**Exercise aim:** Scan the lines below for the word "agent". Copy each line you find it in.

Dataset entries below:

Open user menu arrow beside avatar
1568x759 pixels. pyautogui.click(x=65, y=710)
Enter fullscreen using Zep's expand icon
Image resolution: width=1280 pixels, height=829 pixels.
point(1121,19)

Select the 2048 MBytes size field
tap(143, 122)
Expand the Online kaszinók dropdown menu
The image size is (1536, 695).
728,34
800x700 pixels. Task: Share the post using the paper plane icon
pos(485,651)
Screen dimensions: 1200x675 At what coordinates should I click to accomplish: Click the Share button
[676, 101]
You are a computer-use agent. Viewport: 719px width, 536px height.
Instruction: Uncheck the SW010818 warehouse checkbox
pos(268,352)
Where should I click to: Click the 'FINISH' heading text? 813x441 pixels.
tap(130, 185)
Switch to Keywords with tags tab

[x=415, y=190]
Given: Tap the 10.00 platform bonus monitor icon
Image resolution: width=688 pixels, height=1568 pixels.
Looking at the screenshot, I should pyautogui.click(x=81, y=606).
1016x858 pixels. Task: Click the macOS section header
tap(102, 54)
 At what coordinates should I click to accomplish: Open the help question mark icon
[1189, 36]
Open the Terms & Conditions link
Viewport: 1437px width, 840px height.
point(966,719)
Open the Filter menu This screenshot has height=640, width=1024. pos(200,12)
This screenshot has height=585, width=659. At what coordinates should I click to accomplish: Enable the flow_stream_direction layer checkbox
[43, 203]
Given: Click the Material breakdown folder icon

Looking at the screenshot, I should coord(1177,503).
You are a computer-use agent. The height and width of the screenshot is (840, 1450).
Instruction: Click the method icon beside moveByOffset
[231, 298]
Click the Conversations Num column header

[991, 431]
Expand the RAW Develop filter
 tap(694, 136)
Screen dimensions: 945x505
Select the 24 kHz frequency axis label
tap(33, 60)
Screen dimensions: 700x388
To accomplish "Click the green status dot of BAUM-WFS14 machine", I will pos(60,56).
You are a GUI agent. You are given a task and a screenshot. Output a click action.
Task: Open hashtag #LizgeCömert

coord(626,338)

End of Dataset entries.

**Exercise output:**
You are a computer-use agent. Viewport: 719px width, 536px height.
You are a computer-use agent. The height and width of the screenshot is (840, 1450).
You are a GUI agent. You are given a task and a screenshot. Output a click action.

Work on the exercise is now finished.